Select the lines below containing the word "checkbox".
### Data in this exercise ###
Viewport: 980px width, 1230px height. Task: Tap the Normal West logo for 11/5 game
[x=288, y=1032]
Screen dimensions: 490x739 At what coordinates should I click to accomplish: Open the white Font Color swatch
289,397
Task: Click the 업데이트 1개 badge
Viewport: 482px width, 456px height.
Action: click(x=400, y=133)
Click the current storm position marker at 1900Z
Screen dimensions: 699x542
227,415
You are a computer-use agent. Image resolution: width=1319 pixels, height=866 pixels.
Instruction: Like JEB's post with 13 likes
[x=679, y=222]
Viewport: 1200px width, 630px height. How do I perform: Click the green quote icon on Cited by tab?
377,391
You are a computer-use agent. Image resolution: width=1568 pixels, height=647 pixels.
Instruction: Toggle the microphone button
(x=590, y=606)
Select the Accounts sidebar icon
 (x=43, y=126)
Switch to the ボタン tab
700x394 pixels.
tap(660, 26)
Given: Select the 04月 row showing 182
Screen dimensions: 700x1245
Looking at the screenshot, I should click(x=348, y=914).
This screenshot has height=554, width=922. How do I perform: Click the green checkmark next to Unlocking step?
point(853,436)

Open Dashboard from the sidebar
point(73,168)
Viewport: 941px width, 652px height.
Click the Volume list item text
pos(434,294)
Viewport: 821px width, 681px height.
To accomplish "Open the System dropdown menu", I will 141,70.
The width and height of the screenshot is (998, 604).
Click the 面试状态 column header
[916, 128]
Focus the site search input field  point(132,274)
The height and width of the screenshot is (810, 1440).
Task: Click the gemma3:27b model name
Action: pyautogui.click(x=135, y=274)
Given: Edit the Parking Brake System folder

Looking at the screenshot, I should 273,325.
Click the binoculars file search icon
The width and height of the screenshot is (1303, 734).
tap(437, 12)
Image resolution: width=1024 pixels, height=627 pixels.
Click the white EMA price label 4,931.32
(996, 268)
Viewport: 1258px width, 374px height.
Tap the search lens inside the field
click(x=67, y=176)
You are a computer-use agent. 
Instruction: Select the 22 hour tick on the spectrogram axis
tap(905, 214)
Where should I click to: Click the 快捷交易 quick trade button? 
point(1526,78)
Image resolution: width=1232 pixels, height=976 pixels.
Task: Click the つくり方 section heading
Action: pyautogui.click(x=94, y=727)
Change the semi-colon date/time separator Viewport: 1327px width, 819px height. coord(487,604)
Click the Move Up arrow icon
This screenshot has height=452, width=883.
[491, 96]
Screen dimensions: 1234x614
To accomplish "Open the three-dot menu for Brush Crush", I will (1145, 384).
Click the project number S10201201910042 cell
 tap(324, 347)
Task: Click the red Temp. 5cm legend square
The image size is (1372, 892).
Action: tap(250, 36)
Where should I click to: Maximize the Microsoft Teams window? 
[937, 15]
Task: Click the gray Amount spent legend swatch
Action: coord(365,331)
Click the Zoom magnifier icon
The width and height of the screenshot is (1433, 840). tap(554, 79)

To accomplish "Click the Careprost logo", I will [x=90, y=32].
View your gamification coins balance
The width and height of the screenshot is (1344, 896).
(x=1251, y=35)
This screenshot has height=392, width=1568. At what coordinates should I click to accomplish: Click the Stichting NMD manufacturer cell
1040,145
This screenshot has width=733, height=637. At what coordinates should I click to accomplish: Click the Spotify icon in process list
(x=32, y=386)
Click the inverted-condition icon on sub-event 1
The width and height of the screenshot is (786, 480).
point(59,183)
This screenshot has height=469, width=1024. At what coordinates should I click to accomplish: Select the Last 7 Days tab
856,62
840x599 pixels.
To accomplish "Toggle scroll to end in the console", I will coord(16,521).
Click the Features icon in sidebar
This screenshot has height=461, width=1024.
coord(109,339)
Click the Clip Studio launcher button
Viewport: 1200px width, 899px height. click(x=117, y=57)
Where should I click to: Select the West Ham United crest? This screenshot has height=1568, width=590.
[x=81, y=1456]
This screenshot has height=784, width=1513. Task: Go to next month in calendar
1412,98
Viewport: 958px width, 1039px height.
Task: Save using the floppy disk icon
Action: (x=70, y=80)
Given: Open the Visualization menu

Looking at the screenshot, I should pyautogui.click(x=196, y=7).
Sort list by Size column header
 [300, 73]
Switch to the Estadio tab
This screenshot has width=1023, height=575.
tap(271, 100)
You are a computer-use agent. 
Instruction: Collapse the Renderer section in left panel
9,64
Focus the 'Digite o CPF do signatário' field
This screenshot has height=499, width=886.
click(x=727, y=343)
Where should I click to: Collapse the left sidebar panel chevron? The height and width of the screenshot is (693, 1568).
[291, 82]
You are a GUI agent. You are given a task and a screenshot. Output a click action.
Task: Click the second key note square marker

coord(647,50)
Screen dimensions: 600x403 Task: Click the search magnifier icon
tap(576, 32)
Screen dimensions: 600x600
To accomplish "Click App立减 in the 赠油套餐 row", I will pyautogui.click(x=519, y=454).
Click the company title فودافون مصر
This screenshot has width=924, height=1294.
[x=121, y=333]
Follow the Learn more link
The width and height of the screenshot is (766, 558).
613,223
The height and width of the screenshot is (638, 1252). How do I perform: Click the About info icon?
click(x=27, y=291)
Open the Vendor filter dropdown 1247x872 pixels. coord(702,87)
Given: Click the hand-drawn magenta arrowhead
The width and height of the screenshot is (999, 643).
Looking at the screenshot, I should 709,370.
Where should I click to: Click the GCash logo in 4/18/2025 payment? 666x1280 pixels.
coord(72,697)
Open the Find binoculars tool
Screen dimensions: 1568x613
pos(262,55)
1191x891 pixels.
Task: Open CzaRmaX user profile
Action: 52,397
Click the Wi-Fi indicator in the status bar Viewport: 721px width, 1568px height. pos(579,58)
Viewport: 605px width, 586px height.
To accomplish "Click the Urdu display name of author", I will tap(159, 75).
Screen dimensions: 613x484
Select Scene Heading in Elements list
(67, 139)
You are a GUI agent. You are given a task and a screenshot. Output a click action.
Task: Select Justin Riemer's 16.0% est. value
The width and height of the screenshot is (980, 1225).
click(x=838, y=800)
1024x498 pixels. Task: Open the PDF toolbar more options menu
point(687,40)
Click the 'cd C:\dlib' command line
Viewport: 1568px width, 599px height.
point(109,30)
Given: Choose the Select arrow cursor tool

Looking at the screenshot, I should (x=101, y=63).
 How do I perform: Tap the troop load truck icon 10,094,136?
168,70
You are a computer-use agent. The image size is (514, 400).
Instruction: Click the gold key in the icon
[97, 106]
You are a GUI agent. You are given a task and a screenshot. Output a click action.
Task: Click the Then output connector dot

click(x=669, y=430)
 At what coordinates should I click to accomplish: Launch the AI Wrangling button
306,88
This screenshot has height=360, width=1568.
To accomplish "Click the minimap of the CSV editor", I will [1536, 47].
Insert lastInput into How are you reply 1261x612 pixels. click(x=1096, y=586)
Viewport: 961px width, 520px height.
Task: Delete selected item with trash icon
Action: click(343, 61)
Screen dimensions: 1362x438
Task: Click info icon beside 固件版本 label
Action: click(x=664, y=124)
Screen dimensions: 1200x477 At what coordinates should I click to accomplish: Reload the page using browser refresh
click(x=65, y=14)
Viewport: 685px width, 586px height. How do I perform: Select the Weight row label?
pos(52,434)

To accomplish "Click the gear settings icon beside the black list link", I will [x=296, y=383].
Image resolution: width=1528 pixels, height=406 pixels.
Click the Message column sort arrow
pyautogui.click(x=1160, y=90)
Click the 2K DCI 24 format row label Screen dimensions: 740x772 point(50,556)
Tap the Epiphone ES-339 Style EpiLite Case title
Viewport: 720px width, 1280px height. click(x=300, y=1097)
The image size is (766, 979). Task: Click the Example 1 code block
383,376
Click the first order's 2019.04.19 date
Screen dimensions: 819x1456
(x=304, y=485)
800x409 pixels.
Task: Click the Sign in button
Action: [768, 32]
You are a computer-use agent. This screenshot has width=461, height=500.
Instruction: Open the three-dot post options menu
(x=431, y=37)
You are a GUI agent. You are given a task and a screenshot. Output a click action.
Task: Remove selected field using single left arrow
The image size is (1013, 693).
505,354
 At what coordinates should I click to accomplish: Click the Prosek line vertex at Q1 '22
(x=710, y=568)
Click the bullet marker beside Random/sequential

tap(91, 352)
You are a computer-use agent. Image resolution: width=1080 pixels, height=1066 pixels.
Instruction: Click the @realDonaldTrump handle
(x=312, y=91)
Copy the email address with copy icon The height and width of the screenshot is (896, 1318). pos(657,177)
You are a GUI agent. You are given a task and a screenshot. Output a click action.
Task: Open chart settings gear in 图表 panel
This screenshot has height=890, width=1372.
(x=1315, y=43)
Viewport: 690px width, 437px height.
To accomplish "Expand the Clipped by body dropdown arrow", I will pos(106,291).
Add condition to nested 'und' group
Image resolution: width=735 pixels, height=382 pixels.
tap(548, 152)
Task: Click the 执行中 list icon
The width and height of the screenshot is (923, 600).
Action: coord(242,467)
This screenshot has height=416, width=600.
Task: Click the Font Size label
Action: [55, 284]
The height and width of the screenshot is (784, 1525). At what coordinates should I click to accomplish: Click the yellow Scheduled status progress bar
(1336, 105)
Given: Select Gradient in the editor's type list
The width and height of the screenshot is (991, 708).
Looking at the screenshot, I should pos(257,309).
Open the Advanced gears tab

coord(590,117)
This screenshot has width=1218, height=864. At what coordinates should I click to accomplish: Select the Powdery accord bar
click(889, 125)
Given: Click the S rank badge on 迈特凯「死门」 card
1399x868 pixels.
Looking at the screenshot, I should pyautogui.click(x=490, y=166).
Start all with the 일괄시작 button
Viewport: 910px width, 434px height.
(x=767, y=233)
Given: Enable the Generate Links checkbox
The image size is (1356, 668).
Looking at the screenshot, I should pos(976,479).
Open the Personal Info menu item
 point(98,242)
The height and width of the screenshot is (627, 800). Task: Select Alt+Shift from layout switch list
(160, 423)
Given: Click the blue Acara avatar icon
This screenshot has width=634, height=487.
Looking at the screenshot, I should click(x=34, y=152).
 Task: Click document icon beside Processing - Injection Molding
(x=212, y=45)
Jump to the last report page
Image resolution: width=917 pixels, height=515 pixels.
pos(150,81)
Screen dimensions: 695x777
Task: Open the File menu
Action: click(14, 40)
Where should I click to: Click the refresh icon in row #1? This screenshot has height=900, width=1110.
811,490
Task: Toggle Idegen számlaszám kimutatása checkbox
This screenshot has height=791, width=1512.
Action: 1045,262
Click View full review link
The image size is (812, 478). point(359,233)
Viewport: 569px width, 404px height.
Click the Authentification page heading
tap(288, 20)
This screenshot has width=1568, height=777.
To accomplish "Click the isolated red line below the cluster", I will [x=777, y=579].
###
### Task answer
Given: Enable the Generate Links checkbox
Task: Toggle Idegen számlaszám kimutatása checkbox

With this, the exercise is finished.